Automated decision making
No decision will be made about you solely on the basis of automated decision making (where a decision is taken about you using an electronic system without human involvement) which has a significant impact on you.
Your rights in relation to your data
The law on data protection gives you certain rights in relation to the data we hold on you. These are:
· the right to be informed. This means that we must tell you how we use your data, and this is the purpose of this privacy notice
· the right of access. You have the right to access the data that we hold on you. To do so, you should make a subject access request. You can read more about this in our Subject Access Request policy which is available from firstname.lastname@example.org
· the right for any inaccuracies to be corrected.
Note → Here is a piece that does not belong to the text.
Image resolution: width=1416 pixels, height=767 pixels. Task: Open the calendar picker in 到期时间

If any data that we hold about you is incomplete or inaccurate, you are able to require us to correct it
· the right to have information deleted. If you would like us to stop processing your data, you have the right to request us to delete it from our systems where you believe there is no reason for us to continue processing it
· the right to restrict the processing of the data. For example, if you believe the data we hold is incorrect, we will stop processing the data (whilst still holding it) until we have ensured that the data is correct
· the right to portability. You may transfer the data that we hold on you for your own purposes
· the right to object to the inclusion of any information. You have the right to object to the way we use your data where we are using it for our legitimate interests (as method of collecting and processing data)
· the right to regulate any automated decision-making and profiling of personal data. You have a right not to be subject to automated decision making in a way that adversely affects your legal rights.
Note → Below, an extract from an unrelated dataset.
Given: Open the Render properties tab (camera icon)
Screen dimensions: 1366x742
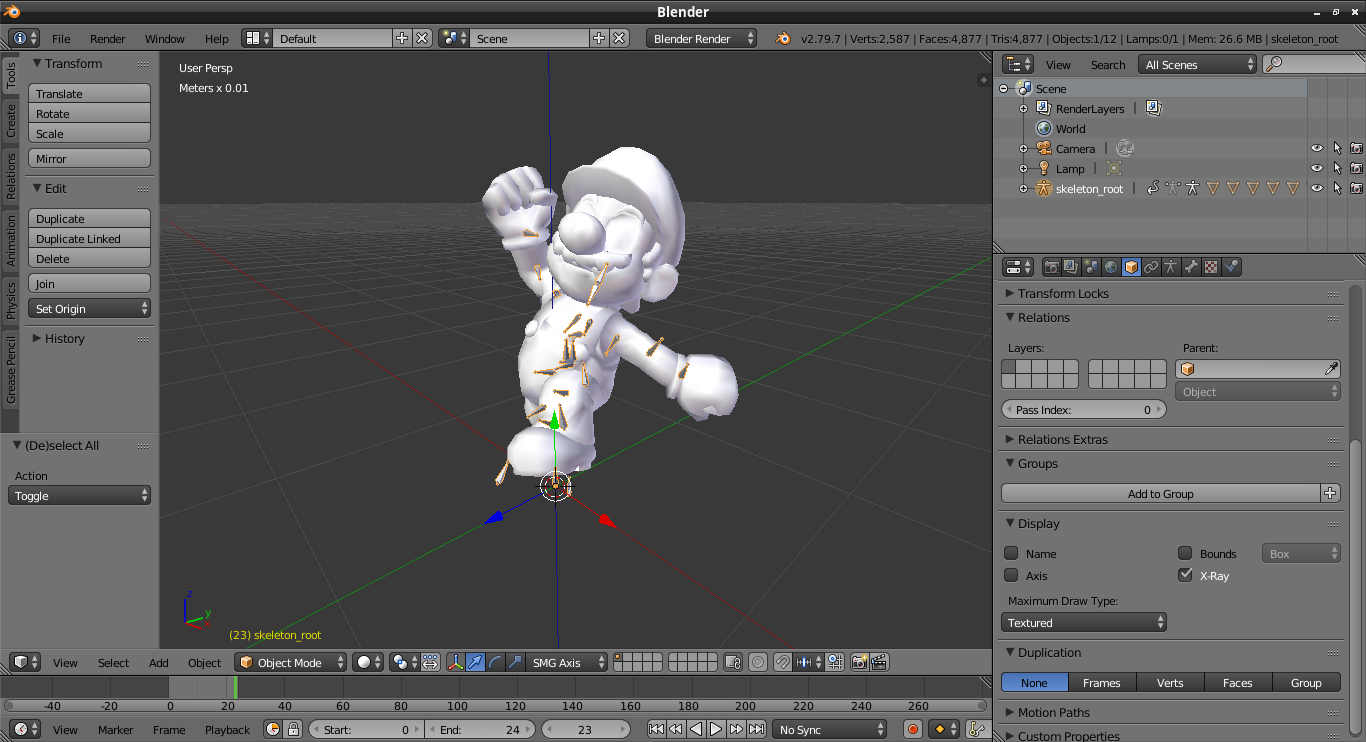Looking at the screenshot, I should pos(1052,267).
Where you have provided consent to our use of your data, you also have the unrestricted right to withdraw that consent at any time. Withdrawing your consent means that we will stop processing the data that you had previously given us consent to use. There will be no consequences for withdrawing your consent. However, in some cases, we may continue to use the data where so permitted by having a legitimate reason for doing so.
If you wish to exercise any of the rights explained above, please contact Dave Wheels at email@example.com.
Please keep personal data up to date and inform us of any significant changes to personal data. You agree to inform your dependents, whose personal data you provide to the Group about the content of this Privacy Notice, and to obtain their consent (provided they are legally competent to give consent) for the processing of that personal data by the Group as set out in this Privacy Notice.
You further agree to follow applicable law and the Group’s policies, standards and procedures that are brought to your attention when handling any personal data to which you have access in the course of your working relationship with the group and the Group’s Data Protection Policy. You will not access or use any personal data for any purpose other than in connection with and to the extent necessary for your working relationship with the Group. You understand that these obligations continue to exist after termination of your working relationship with the Group.
Making a complaint
The supervisory authority in the UK for data protection matters is the Information Commissioner (ICO). If you think your data protection rights have been breached in any way by us, you are able to make a complaint to the ICO.
Changes to the Privacy Notice
We may change or update this Privacy Notice including as a result of different interpretations, decisions and opinions relating to the EU Privacy Regulation and will notify you accordingly.
We do not collect your email address, name, social profile details or any other personal information.